[comp.sys.sequent] load average

jjb@sequent.UUCP (Jeff Berkowitz) (04/28/89)

In article <67727@pyramid.pyramid.com>,
  csg@pyramid.pyramid.com (Carl S. Gutekunst) writes:
>
>There's a reason for that. Dynix divides the load average by the number of
>CPUs you have. If uptime(1) displays 1.6, and you have four CPUs, then the
>load average is really 6.4.
>

"really"? :-)

Very early in the history of DYNIX, Sequent experimented with both
alternative implementations of load average.  The existing one was
selected because it more accurately described the behavior that
users perceived.

In addition, some daemons refuse to run if the "load average"
is very high.  Since customers can also write code that checks
this, the computed load average should reflect reality; each
processor can simultaneously run a program.

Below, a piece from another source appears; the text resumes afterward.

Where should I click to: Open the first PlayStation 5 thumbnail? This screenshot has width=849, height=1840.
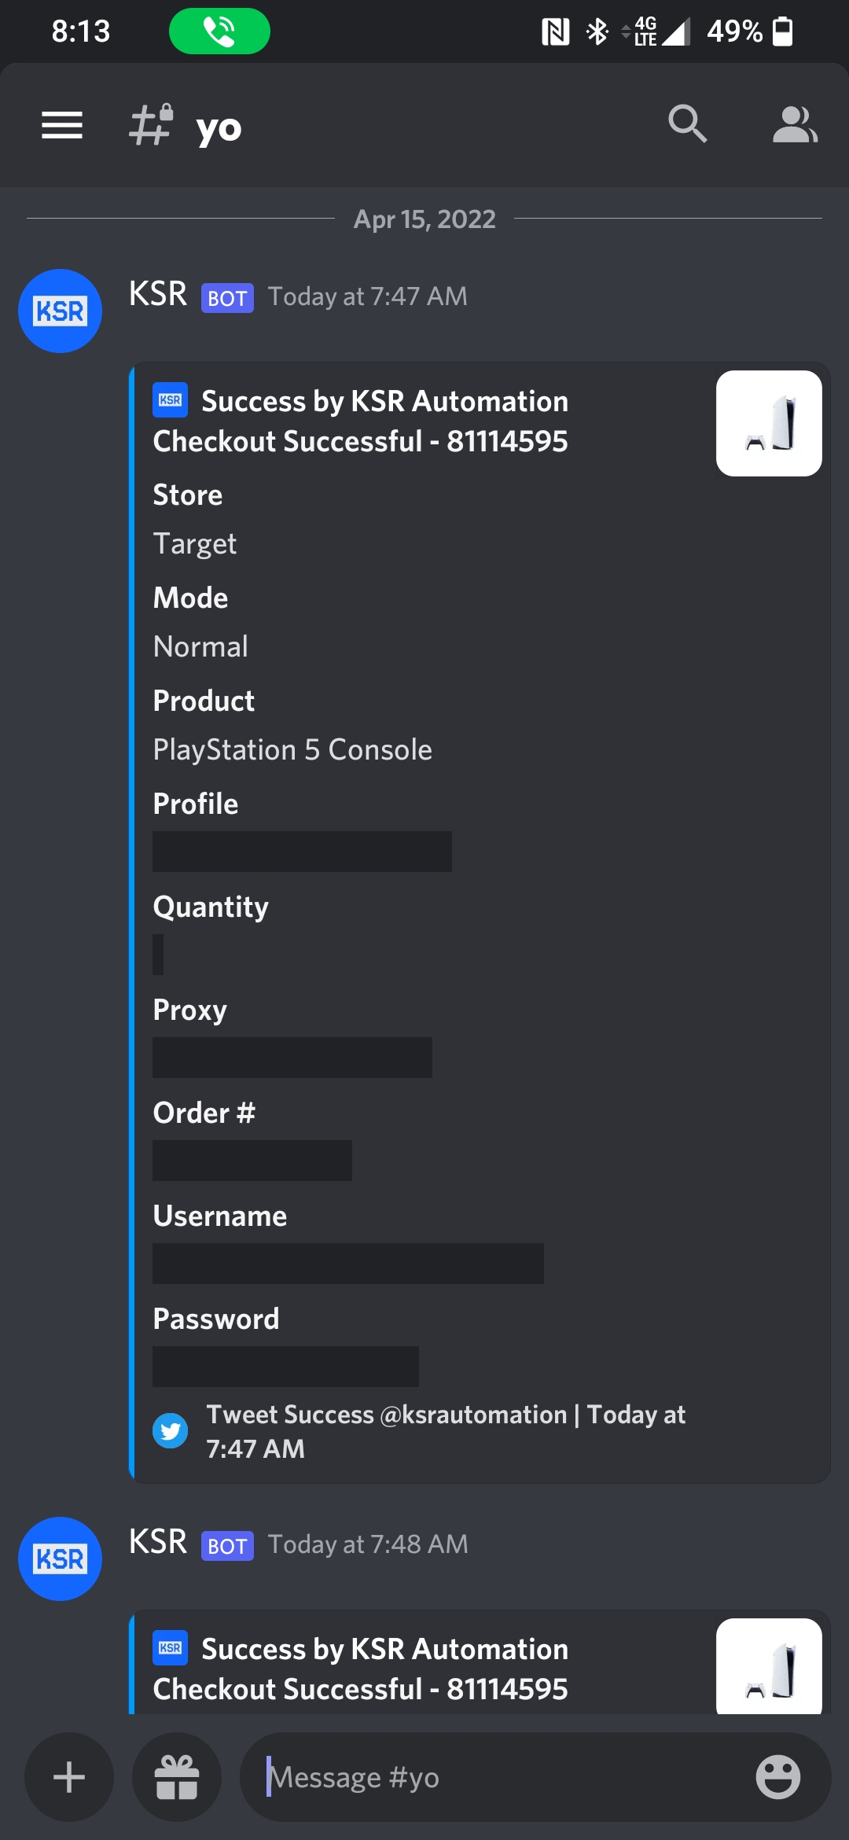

How does a four processor 9845 handle load average?  I presume
from your comment that Pyramid does not divide by the number of
processors?  Does this mean performance does not scale linearly?
-- 
Jeff Berkowitz N6QOM			uunet!sequent!jjb
Sequent Computer Systems		Custom Systems Group

steve@polyslo.CalPoly.EDU (Steve DeJarnett) (04/28/89)

In article <15248@sequent.UUCP> jjb@sequent.UUCP (Jeff Berkowitz) writes:
>In article <67727@pyramid.pyramid.com>, csg@pyramid.pyramid.com (Carl S. Gutekunst) writes:
>>There's a reason for that. Dynix divides the load average by the number of
>>CPUs you have. If uptime(1) displays 1.6, and you have four CPUs, then the
>>load average is really 6.4.
>"really"? :-)
>
>Very early in the history of DYNIX, Sequent experimented with both
>alternative implementations of load average.  The existing one was
>selected because it more accurately described the behavior that
>users perceived.

	Load average was (long ago) defined to be "the average number of jobs
in the Run queue over the last 1,5,15 minutes".  To quote directly from the 
Dynix Version 3.0.4 man page for 'w':

	The load average numbers give the number of jobs
     in the run queue averaged over 1, 5 and 15 minutes.

Are there multiple run queues on a Balance 8000??  I've never studied the
implementation of Dynix (lack of source makes it more difficult also :-), but
I'd suspect there's one run queue, and processors grab the next job eligible
when they're free.  Am I correct here??

	If so, then the notion of dividing the # of jobs in the run queue
by the number of processors to obtain load average is in conflict with what
the manuals say you're doing.  Of course, as has been pointed out, load averages
are merely subjective measurements of your system "response".  As we all know,
system "response" depends on a great number of things.  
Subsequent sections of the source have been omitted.